* _INSTRUCTIONS TO FOLLOW_:
Keyword search on "this": report each line of the records that contains it.

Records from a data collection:
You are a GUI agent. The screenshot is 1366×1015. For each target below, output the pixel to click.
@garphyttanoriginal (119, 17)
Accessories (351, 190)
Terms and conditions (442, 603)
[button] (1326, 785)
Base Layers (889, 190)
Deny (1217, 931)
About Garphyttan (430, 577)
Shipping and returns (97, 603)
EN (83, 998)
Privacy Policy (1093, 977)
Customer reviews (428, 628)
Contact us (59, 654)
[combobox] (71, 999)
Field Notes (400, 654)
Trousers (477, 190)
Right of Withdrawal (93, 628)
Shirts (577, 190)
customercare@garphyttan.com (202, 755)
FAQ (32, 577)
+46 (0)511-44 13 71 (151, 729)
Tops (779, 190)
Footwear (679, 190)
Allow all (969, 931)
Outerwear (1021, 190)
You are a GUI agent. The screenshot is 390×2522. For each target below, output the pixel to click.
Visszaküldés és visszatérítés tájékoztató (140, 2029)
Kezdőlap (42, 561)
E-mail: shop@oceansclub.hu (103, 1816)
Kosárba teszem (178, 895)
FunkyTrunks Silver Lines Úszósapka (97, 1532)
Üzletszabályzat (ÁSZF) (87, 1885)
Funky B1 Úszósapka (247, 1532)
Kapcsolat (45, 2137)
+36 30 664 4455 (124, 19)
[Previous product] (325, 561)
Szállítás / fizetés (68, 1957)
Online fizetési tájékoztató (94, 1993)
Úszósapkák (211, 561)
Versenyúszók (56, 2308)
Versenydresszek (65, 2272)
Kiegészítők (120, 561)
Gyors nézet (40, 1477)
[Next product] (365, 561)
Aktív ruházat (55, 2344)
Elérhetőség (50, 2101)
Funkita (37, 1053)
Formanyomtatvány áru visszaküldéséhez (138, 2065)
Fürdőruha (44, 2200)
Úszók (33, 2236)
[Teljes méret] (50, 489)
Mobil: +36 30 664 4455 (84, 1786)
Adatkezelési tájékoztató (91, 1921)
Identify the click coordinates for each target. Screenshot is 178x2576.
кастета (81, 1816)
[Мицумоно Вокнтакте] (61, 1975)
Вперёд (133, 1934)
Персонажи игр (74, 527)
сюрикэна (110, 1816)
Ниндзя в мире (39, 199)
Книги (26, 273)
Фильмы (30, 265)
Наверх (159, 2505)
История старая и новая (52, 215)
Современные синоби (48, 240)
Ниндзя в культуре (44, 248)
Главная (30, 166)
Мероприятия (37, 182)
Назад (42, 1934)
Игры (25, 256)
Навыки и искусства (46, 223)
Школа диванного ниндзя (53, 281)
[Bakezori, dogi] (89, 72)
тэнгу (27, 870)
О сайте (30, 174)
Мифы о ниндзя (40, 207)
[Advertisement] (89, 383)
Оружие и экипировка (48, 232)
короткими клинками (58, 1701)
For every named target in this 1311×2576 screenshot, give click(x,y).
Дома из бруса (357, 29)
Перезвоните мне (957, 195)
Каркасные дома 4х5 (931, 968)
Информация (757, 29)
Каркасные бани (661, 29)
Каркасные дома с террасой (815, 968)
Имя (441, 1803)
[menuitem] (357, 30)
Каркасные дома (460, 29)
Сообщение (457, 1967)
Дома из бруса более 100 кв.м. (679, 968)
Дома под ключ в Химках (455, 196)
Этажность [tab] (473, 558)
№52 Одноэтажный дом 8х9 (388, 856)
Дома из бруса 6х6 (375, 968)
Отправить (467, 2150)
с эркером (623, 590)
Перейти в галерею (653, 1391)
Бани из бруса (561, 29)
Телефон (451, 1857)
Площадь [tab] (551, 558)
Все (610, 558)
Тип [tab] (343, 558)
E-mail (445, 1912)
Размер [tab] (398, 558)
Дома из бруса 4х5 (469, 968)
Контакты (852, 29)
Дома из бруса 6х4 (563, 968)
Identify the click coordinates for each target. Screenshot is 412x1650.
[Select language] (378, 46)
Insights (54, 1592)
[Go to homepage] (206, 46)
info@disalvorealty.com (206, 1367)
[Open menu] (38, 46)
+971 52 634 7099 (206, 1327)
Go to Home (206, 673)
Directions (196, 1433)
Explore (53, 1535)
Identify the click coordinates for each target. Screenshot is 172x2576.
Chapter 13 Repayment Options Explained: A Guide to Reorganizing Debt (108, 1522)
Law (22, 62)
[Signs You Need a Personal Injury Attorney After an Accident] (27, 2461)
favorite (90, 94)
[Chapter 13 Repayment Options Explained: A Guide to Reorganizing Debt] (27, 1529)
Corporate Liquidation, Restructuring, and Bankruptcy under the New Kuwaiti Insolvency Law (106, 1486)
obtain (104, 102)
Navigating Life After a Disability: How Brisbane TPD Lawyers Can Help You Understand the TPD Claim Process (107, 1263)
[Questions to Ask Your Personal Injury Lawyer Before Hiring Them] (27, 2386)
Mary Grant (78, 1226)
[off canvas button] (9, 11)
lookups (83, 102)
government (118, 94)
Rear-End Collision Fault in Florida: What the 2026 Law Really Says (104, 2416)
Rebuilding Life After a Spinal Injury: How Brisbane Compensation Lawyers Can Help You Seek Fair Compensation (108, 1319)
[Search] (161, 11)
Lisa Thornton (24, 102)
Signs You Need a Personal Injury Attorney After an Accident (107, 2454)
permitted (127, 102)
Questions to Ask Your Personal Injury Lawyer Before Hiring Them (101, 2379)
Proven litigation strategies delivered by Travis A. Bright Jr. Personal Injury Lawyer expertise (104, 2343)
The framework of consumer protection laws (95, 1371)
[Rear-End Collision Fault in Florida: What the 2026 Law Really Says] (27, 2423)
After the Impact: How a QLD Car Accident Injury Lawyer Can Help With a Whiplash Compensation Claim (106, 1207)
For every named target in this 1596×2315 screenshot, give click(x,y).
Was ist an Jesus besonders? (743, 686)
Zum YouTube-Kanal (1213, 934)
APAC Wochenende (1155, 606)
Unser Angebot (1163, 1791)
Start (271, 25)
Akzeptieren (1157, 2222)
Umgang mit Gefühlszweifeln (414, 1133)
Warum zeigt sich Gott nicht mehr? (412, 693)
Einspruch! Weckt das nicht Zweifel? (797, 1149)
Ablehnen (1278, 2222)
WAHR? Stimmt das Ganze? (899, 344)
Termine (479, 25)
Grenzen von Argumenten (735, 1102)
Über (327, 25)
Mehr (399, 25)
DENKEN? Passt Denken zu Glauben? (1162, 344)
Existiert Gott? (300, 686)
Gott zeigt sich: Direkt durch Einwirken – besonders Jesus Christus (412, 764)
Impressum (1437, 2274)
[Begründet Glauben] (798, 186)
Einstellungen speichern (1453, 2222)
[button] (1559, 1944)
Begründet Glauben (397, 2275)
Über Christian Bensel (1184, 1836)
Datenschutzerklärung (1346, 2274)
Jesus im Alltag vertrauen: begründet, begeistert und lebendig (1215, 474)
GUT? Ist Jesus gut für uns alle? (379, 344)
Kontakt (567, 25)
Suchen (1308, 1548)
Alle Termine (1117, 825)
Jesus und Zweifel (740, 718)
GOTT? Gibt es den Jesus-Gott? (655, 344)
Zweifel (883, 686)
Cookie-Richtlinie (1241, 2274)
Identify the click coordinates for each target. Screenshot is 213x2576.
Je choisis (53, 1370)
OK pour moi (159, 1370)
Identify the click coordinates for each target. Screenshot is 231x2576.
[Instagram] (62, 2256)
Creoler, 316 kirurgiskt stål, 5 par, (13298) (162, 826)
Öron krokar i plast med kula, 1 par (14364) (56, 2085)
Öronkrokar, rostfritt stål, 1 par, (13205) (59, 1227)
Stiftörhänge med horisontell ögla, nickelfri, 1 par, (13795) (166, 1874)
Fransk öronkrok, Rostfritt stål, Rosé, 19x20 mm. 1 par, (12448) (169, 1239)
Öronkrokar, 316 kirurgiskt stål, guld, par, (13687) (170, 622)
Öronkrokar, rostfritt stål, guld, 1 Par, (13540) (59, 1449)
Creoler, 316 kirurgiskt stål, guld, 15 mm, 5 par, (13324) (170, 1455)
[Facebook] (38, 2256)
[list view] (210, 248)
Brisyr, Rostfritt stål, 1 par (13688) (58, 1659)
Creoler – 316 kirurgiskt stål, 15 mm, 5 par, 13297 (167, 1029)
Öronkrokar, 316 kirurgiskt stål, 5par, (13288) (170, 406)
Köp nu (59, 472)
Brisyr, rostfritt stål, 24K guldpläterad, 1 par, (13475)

* _WRITTEN SOLUTION_:
For every named target in this 1311×2576 screenshot, give click(x,y).
For every named target in this 1596×2315 screenshot, give click(x,y).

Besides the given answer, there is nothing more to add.